### Текст документа ###

Что насчет, скажем, льва – самого стереотипного хищника? Львы выслеживают жирафов и зебр, набрасываются на них, раздирают и пожирают их, пока те все еще отбиваются и ревут, и делают это без намека на милосердие и жалость; при этом они явно очень заботятся о своих детенышах, лелеют их, кормят, защищают и обучают. Совсем не похоже на комаров! Более того, я подозреваю, что львы с легкостью могут заботиться о некоторых животных других видов (о людях, например). В этом смысле лев может и хочет усваивать определенные аспекты внутреннего мира хотя бы некоторых других созданий (особенно некоторых других львов, в том числе своих ближайших родственников), несмотря на то что он может оставаться совершенно слепым и безразличным к внутреннему миру большинства других существ (что удручающе напоминает поведение большинства людей).

### Исходные данные ###

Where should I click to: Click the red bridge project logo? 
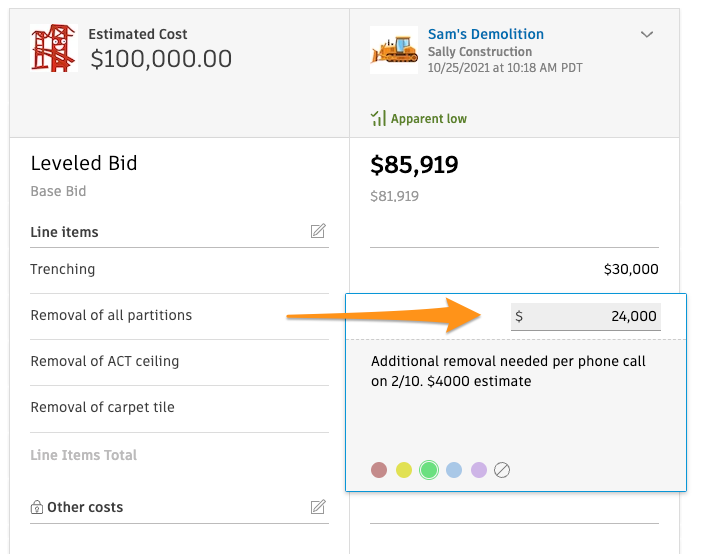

###

- Обязательное задание
Перепиши отрывок текста о львах от «Что насчет, скажем, льва» до «поведение большинства людей).» включительно и замени в нем «жирафов» на «антилоп».

- Полный ответ
Что насчет, скажем, льва – самого стереотипного хищника? Львы выслеживают антилоп и зебр, набрасываются на них, раздирают и пожирают их, пока те все еще отбиваются и ревут, и делают это без намека на милосердие и жалость; при этом они явно очень заботятся о своих детенышах, лелеют их, кормят, защищают и обучают. Совсем не похоже на комаров! Более того, я подозреваю, что львы с легкостью могут заботиться о некоторых животных других видов (о людях, например). В этом смысле лев может и хочет усваивать определенные аспекты внутреннего мира хотя бы некоторых других созданий (особенно некоторых других львов, в том числе своих ближайших родственников), несмотря на то что он может оставаться совершенно слепым и безразличным к внутреннему миру большинства других существ (что удручающе напоминает поведение большинства людей).